_Given problem 1:_
Answer these questions from the ShopSmith forum thread:
(a) What price did Mike ask for the ShopSmith and its accessories?
(b) In what year did Mike buy the machine new?
(c) Which color of ScotchBrite pad is recommended for heavy rust?
_Given problem 2:_
From the ShopSmith forum thread, print the passage starting at "Super deal! You" and ending at "(Sep 2, 2008)".

_Excerpt:_
╔══

# The ShopSmith I always wanted has been living across the street for 17 years



## Nowthatumentionit (Aug 8, 2020)

My neighbor Mike and his wife decided after 26 years to head back to Texas and that the ShopSmith would not be making the trip. Code for f I wanted it and all the accessories, including the ShopSmith dust collector vac, just cough up $300. Mike bought ShopSmith's 50th anniversary model new in 2003, making 1953 the year the first ShopSmith rolled off the assembly line, and the same year I rolled out of the maternity ward as a newborn.
























Anyway, despite ShopSmith's shape-shifting marvels, the motor setting on this one never left saw speed because as Mike explains it he only used it as a table saw for cutting stock. So the machine never knew its other multiple personalties. All the lathe chisels, drill chuck, brad point bits, 12" sanding disk, etc., still packaged and sitting unused for 17 years.








I'll spend some time lubing, cleaning and polishing it before getting back into some woodturning. Can't wait. Haven't done any since I was a kid. Any pointers on the best way to handle the surface rust on those skews?


----------



## RepairmanJack (Aug 4, 2013)

What a deal!


----------



## difalkner (Nov 27, 2011)

Super deal! You can probably get most of the rust off those tools when you put a bowl blank in, just let the wood rub the rust off. Otherwise I would use electrolysis to remove the rust.

David


----------



## BigJim (Sep 2, 2008)

Man did you ever luck out, now it is time to have a ball with your new tool.


----------



## Tool Agnostic (Aug 13, 2017)

Electrolysis is a good suggestion, but my current (pun intended) battery charger is too "smart" to work that way, and I gave away the old one a long time ago. (I should have kept it, darn it.) 

I use 3M ScotchBrite abrasive pads with WD-40 as a solvent, lubricant, and swarf remover. Choose the green ScotchBrite for heavy rust, gray for light rust. If using green, when you're close, switch to gray. It doesn't have to be 3M brand, any similar abrasive pad will do. See if that works before resorting to more drastic measures.


----------



## woodnthings (Jan 24, 2009)

Your question:
I'll spend some time lubing, cleaning and polishing it before getting back into some woodturning. Can't wait. Haven't done any since I was a kid. Any pointers on the best way to handle the surface rust on those skews?

╚══

_Provided records:_
╔══

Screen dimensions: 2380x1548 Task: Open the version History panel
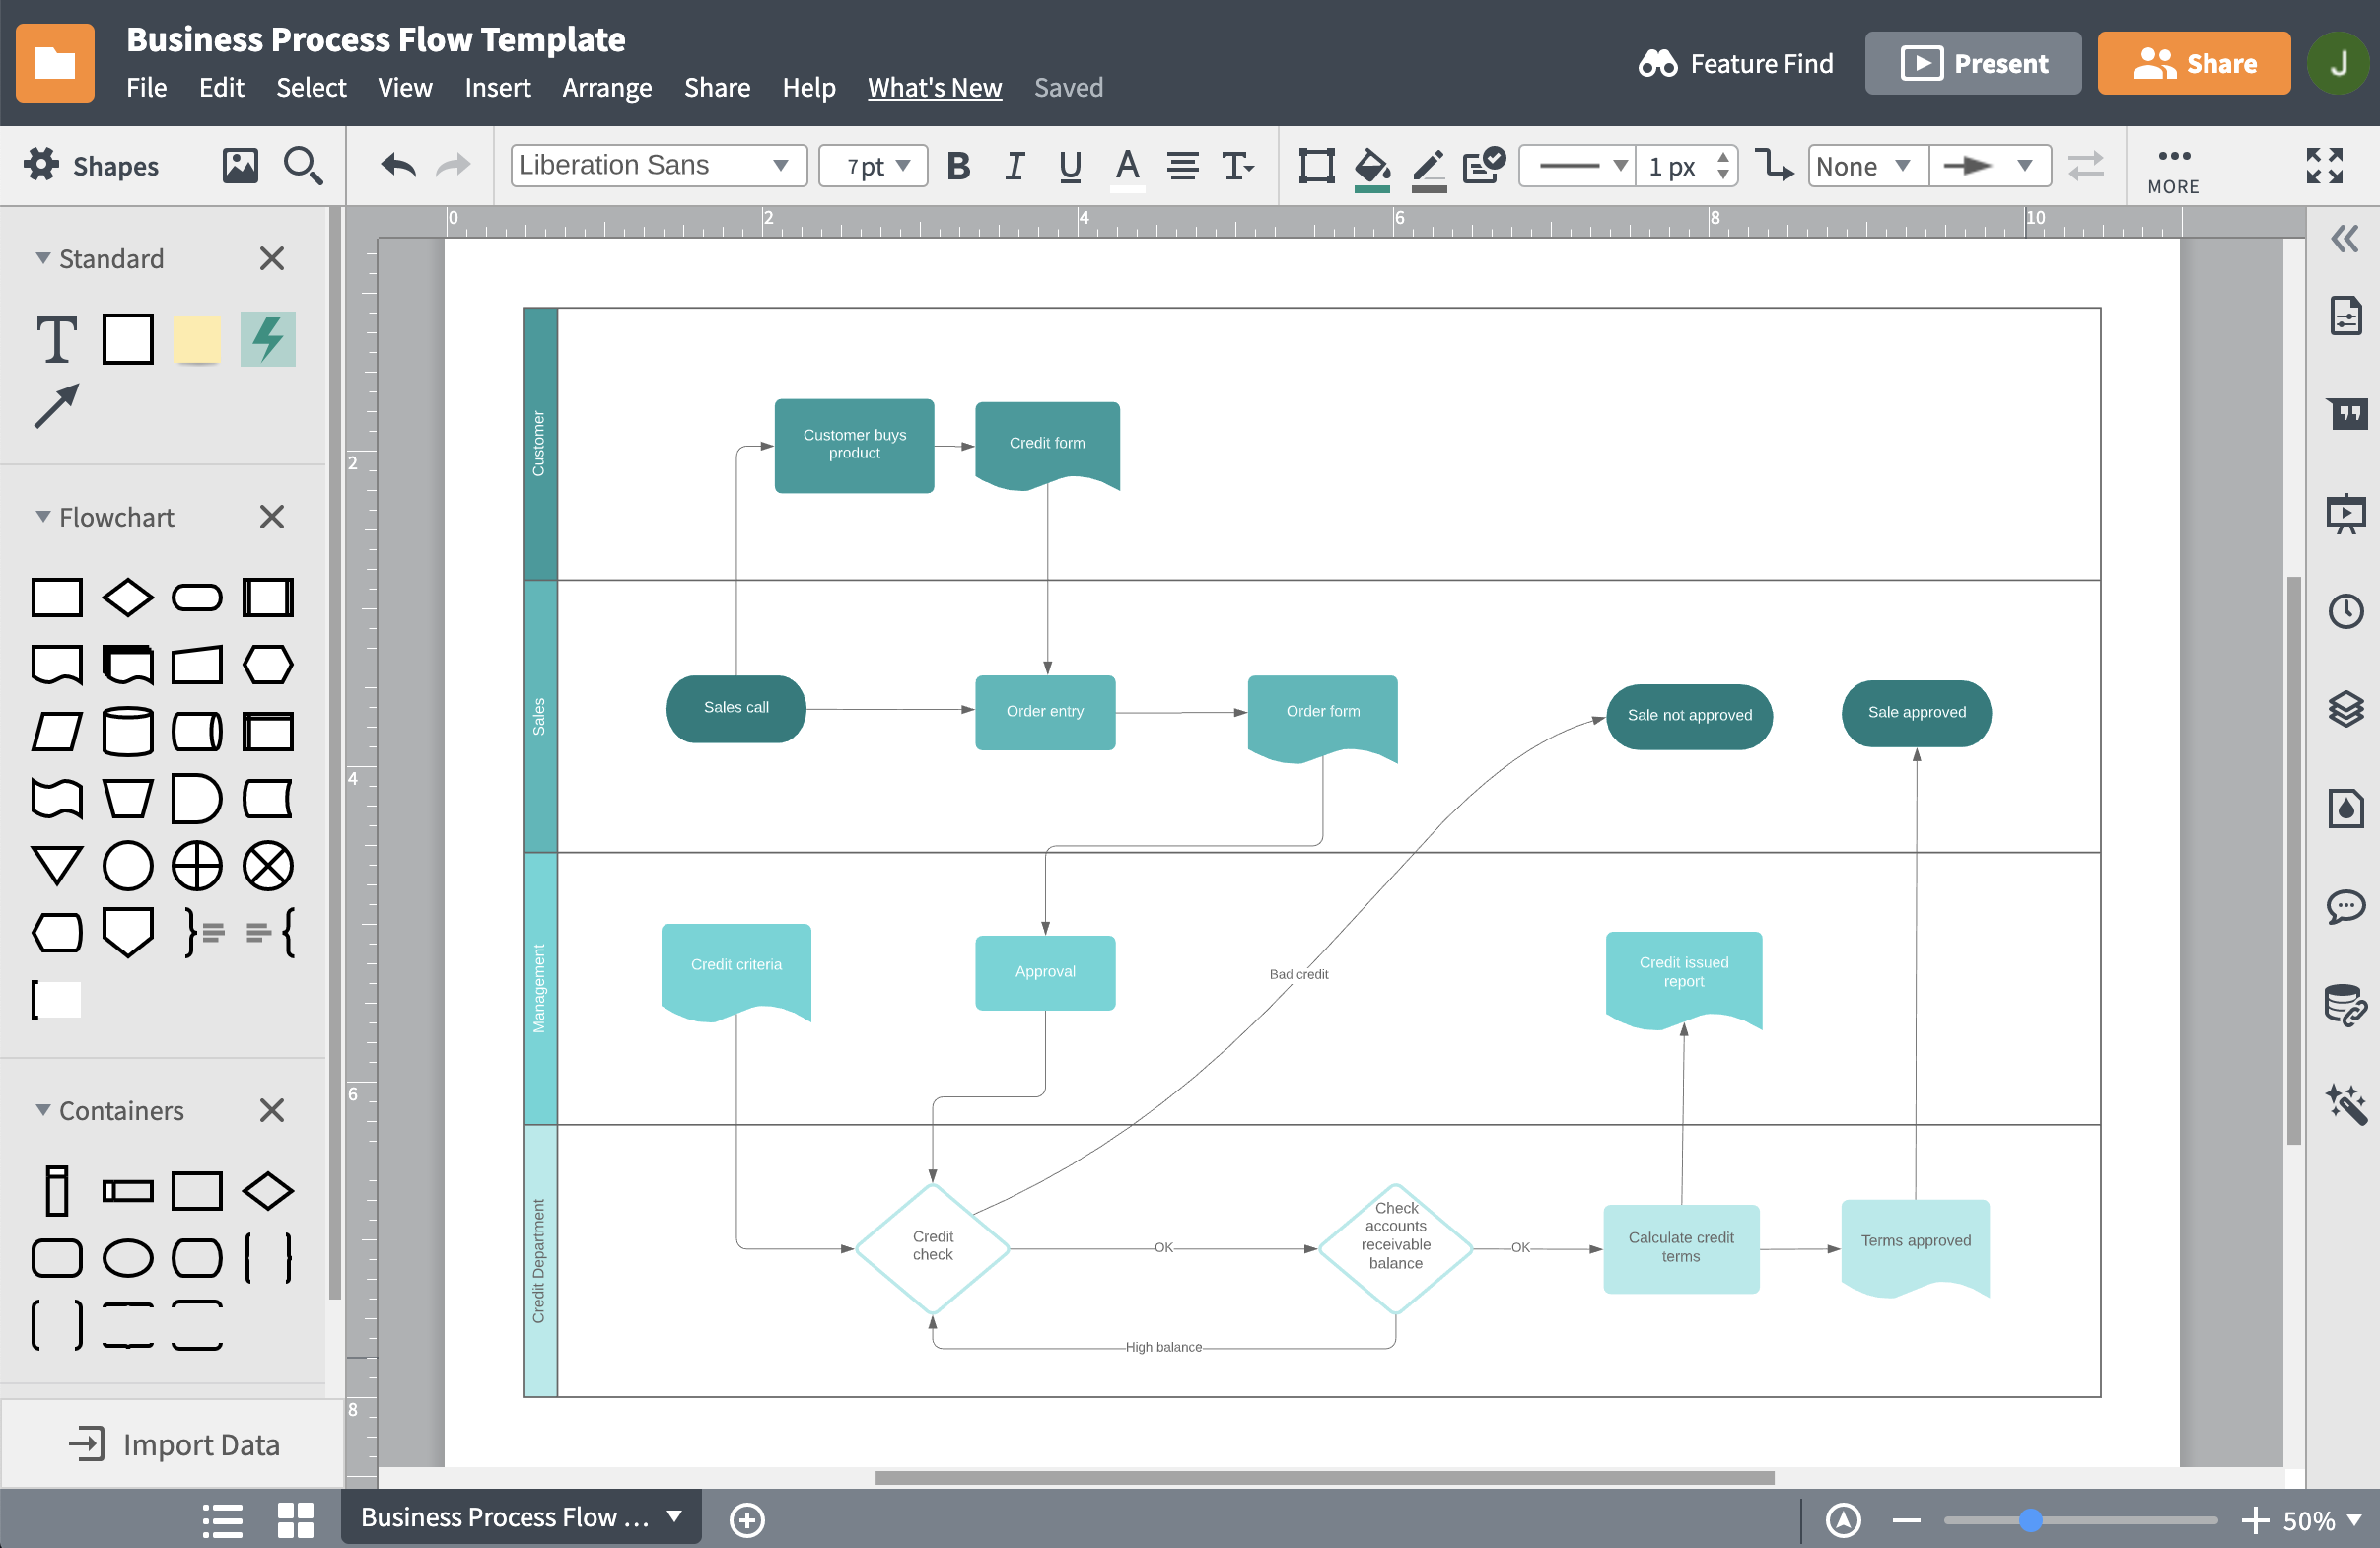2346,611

╚══
╔══

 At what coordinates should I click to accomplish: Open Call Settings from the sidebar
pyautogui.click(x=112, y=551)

╚══

_Written answer 1:_
(a) $300
(b) 2003
(c) Green

_Written answer 2:_
Super deal! You can probably get most of the rust off those tools when you put a bowl blank in, just let the wood rub the rust off. Otherwise I would use electrolysis to remove the rust.

David


----------



## BigJim (Sep 2, 2008)